PARENTS and teachers pressurise pupils to go to university without knowing whether it is the best option for them, a leading industrialist has claimed.

Sir Ian Wood, the former Wood Group chief executive and philanthropist, said the pervasive culture that higher education was "the be all and end all" was damaging to the large proportion of pupils who were not academically minded.

And he called for a greater focus on the importance of vocational qualifications - as well as a campaign to highlight successful and lucrative careers outside the traditional professions.

Sir Ian was giving evidence to the Scottish Parliament's education committee, which is looking at the options available to pupils when they leave school.

He said: "There is a real cultural thing about university being the be all and end all and therefore anything that is not university frankly tends to get secondary consideration. Parents are at fault, teachers are at fault, some schools are at fault.

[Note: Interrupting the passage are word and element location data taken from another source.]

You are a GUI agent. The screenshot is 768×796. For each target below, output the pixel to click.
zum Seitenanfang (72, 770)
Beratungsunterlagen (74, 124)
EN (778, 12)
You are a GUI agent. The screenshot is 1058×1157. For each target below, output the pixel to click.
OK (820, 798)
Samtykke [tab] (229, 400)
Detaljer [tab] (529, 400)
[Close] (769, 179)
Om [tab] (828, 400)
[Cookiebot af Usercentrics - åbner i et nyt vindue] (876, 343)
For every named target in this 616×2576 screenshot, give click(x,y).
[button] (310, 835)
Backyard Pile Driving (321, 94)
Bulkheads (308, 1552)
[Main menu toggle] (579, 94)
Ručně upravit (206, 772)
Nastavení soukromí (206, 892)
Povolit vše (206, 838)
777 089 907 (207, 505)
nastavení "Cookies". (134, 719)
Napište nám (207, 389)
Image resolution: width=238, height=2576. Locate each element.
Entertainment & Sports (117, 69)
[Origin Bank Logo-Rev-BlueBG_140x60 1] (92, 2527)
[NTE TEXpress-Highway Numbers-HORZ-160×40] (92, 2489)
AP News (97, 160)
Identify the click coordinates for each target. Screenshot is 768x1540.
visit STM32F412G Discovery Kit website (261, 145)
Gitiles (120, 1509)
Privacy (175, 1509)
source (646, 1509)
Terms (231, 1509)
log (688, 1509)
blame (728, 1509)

"We are trying to change a long embedded view that somehow the really worthwhile thing in life is to go to university and so many parents have got that as the aspiration for the youngster.

"Parents are the root of the problem, but teachers are the next stage up because a lot of teachers believe that their success is based on how many Highers their children get."

Sir Ian told the committee apprenticeships and trades occupations should be made more respectable and highlighted the fact many pupils who had a technical education earned higher salaries than those who went to university.

He added: "Because of the culture issue a lot of people go to university because their parents want them to go to university ... but they come out and they are still not sure what they want to do and the qualification hasn't really helped them an awful lot."

Joanna Murphy, chairwoman of the National Parent Forum of Scotland, said pupils could be "negatively influenced" by parents, but this was often due to a lack of understanding of the alternative opportunities.

She said: "Although career opportunities are being highlighted more frequently in schools, particularly the promotion of apprenticeships, this tends to be focused in fifth and sixth year which is far too late for parents."

Eileen Prior, executive director of parent body Connect Scotland, said many parents got the message "loud and clear" from schools that university was the desirable next step.

She said: "Since it is well recognised that most parents receive their information about education from their child’s school we can’t be surprised at the result.

"Parents tell us that they feel they receive little information about diverse routes both in and after school, and they often feel frustrated that their child is being ignored in a system which focusses on higher education if their child is not academically minded.

"Some parents have a clear vision of what they want for their child based on their experience and often family tradition and it is up to schools to help families and young people see the value of wider approaches."

Larry Flanagan, general secretary of the Educational Institute of Scotland, said it was not teachers, but the Scottish Government and schools quango Education Scotland who "obsessed" about the number of Higher passes. And he also argued business had "raised the stakes" by making more jobs degree level entry only.

He said: "I think teachers will bridle at his dismissal of their efforts to encourage vocational pathways. We have been arguing constantly that senior school has been overly focused on qualifications for the past four years."

A spokesman for Universities Scotland said: "We have been absolutely clear that we need to a conversation about getting parents and schools to recognise that the best outcome for young people is the outcome that allows the young person to fulfil their potential.

"We are also clear that for many people university is the right option for them later in life and we need diverse routes to success for diverse individuals."